I work from 3 pm till 11 pm maybe a little longer (Air Force), While i'm gone i turn the 2 lights off on the tank. Then when i get home, turn them on and feed the fish. Oh i live by myself, single, i'm a Capricorn, so do you come here often? *r2

55 gallon
4 tiger barbs
1 Clown Pleco
2 moss balls or Algae balls ( litlle fat round plant)


----------



## shocktrp (May 24, 2009)

That's fine - I leave mine on about 12 hours a day. 

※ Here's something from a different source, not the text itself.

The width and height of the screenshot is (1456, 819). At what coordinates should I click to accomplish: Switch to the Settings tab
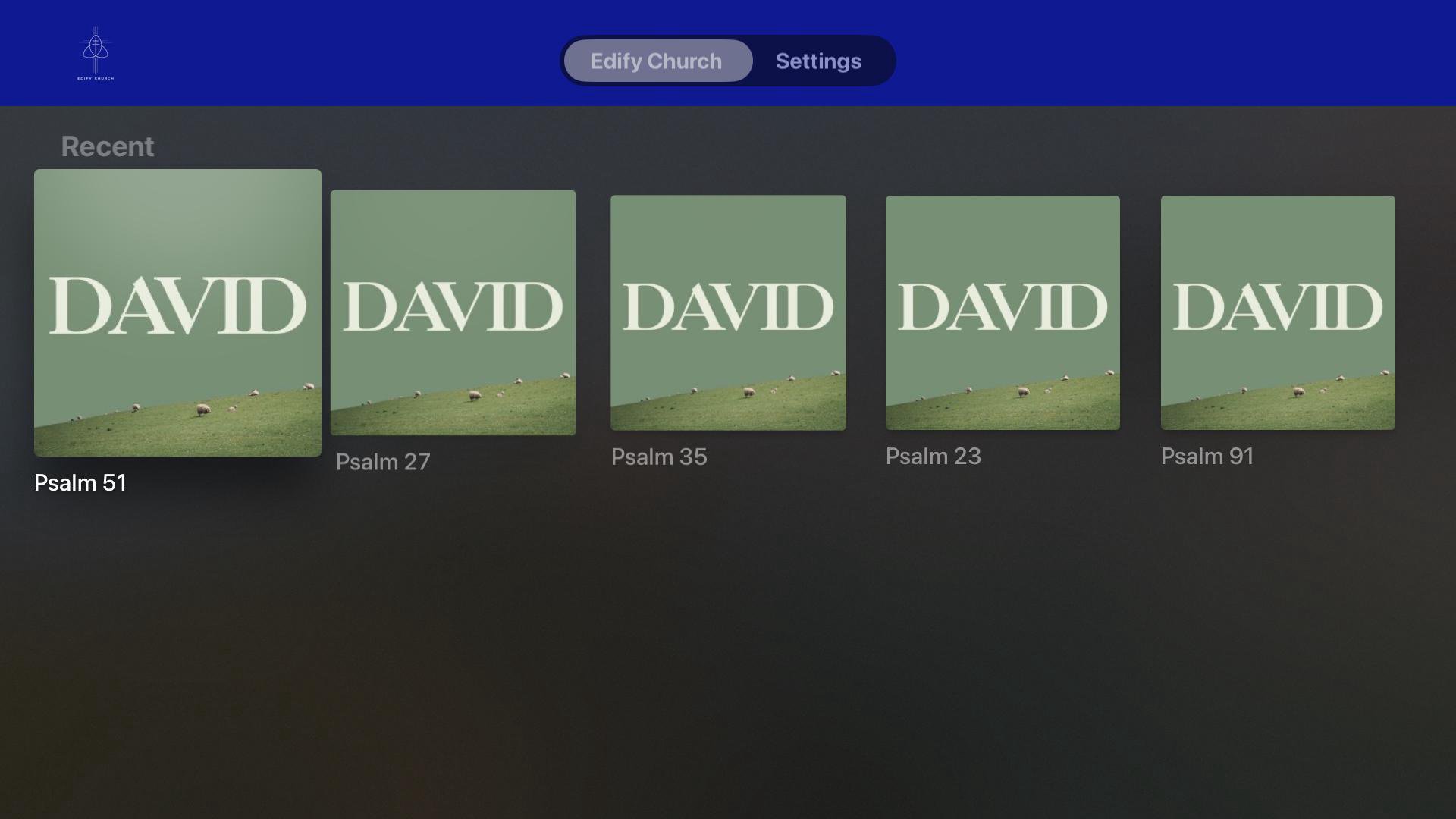coord(818,61)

Just don't leave them in the dark all the time.


----------



## WhiteGloveAquatics (Sep 3, 2009)

the barbs might darken up but other then that the pleco loves the darkness.

I got a cheap timer set from xmas section at menards, they work great, I am gone from 0530-1530 usually daily. I did the timer thing mainly for the angels and the plants but they do work and will work best for your application.


1500 was 2 hours shy of dinner for us, we were up at 0430 and in bed at 2230 daily.

you fly boys got it easy.


----------



## beaslbob (May 29, 2009)

Charlie_Tuna said:


> I work from 3 pm till 11 pm maybe a little longer (Air Force), While i'm gone i turn the 2 lights off on the tank. Then when i get home, turn them on and feed the fish. Oh i live by myself, single, i'm a Capricorn, so do you come here often? *r2
> 
> 55 gallon
> 4 tiger barbs
> ...


retired air force here. The timer is an excellent idea.

But even without that 8 hours a day no lights is if anything too short. If you get cloudy water, slime or algae on the glass, you would be well advised to kill the lights for a few days until the tank clears.


my .02


----------



## Jakub (Nov 26, 2009)

Iv heard of more irregular lighting patterns. Theyll be fine. Buy a timer for like 10 bucks if you want to start a more precise pattern.


----------



## Charlie_Tuna (Aug 26, 2008)

cool thanx for the responses, i'm gonna get a timer.

and yes, some of us "fly boys" do have it pretty easy, compared to Marines and Army on the front line. Much respect to them!!


----------



## beaslbob (May 29, 2009)

Charlie_Tuna said:


> cool thanx for the responses, i'm gonna get a timer.
> 
> and yes, some of us "fly boys" do have it pretty easy, compared to Marines and Army on the front line. Much respect to them!!


Ditto


also FWIW I like these timers:

- Harbor Freight Tools - Quality Tools at the Lowest Prices

They have push in "tabs" which allow an on or off every 15 minutes or so. Plus those tabs are build in not lose and cannot be lost.

they also have 2 outlets which is handy and the usual manual on off switch.

Just a thought.

worth at most.02


----------